Tribune Media television station WHNT Channel 19 in Huntsville remained off the air Saturday on Charter Communications’ Spectrum cable-TV service in Decatur because the two companies failed to reach agreement on a new distribution deal.
WHNT, a CBS affiliate, is one of nearly three dozen Tribune stations nationwide that became unavailable on Spectrum cable last week. If the standoff continues today, the NFL playoff game between the Los Angeles Chargers and Baltimore Ravens wouldn’t be available on Charter Spectrum cable in Decatur. Former Decatur resident Philip Rivers, who played at Athens High, is the starting quarterback for the Chargers.

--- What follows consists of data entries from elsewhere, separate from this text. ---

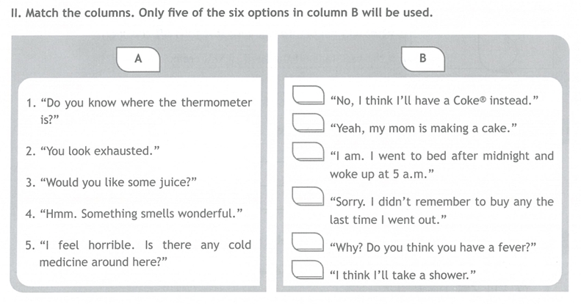Click the "Match the columns" instruction heading
The image size is (581, 304).
pyautogui.click(x=222, y=13)
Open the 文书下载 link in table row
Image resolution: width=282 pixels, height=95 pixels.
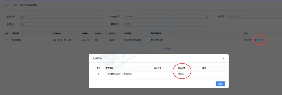tap(259, 40)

Viewers will still be able to see programming from Tribune Media’s local stations if they have a digital antenna. Charter spokeswoman Patti Michel said Friday that all NFL games are free on both the NFL Mobile app and Yahoo Sports app.
Customers in more than 6 million Charter Spectrum cable TV homes nationwide were swept up in the latest fee dispute between two major TV companies. The two sides have spent two weeks in a tense standoff over Tribune Media’s proposed fee increase for the right to carry the company’s programming as part of the Spectrum pay-TV packages.

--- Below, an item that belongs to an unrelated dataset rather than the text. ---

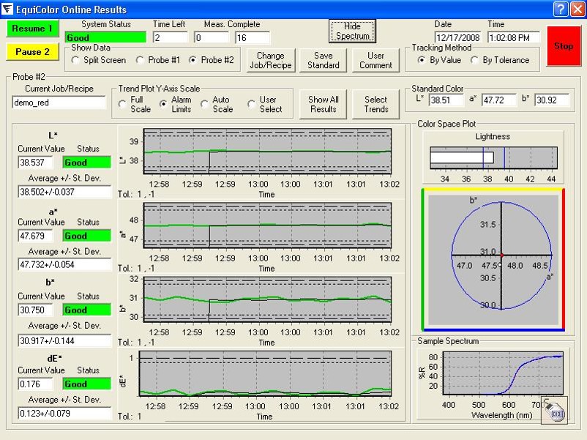Click the EquiColor app icon in title bar
Image resolution: width=587 pixels, height=440 pixels.
tap(9, 10)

The companies’ previous distribution contract expired at 9 p.m. Monday, but the two sides agreed to a short-term extension to bridge the New Year’s holiday and give themselves time to work out a new deal. But that extension expired Wednesday.
In recent years, TV station blackouts have become more common as pay-TV distributors, including Charter, struggle to rein in programming costs and negotiations over carriage deals become more contentious.
In this case, Tribune Media has been demanding that Charter pay higher fees for the rights to retransmit the signals of 33 Tribune TV stations in Charter Spectrum markets.
Michel said, "Tribune is demanding an increase of more than double what we pay today for the same programming."
Charter has more on the issue at getthefactsabouttribune.com.
WHNT posted this statement on its website: "We sincerely regret that Spectrum has forced WHNT off your cable package, and we share your frustration. Our parent company Tribune Media worked diligently to prevent this interruption, and their work continues to ensure the return of WHNT as soon as possible ... but this also requires Spectrum to work just as hard."
WHNT has more on the issue at keepmystation.com/whnt.
The showdown comes at a troubled time for the pay-TV industry. Like other cable operators, Charter has been struggling to control programming costs in an effort to staunch a migration of customers to lower-cost streaming services. Pay-TV operators had a bruising year in 2018, with the industry projected to lose 1.1 million customers, including more than 200,000 cable TV subscribers from Charter, according to recent estimates from MoffettNathanson Research.
Spectrum is the brand name for Charter’s pay-TV, internet and phone service.
There were about 140 television blackouts in 2018. An impasse between Verizon Communications Inc. and TV broadcaster Tegna Inc. resulted in an outage Monday of network affiliate stations in Washington, D.C., Norfolk, Va., and Buffalo, N.Y. on Verizon FiOS systems.
Blackouts in 2018 were down from a record 213 outages in 2017, according to the American Television Alliance, a Washington lobbying group that represents pay-TV operators.
The conflict is over so-called retransmission fees — the money that cable, satellite TV and telephone companies must pay to broadcast local TV station signals as part of their channel lineups. Television station owners in 2018 collected a combined $10 billion in such fees, up from $9.3 billion in 2017, according to the alliance.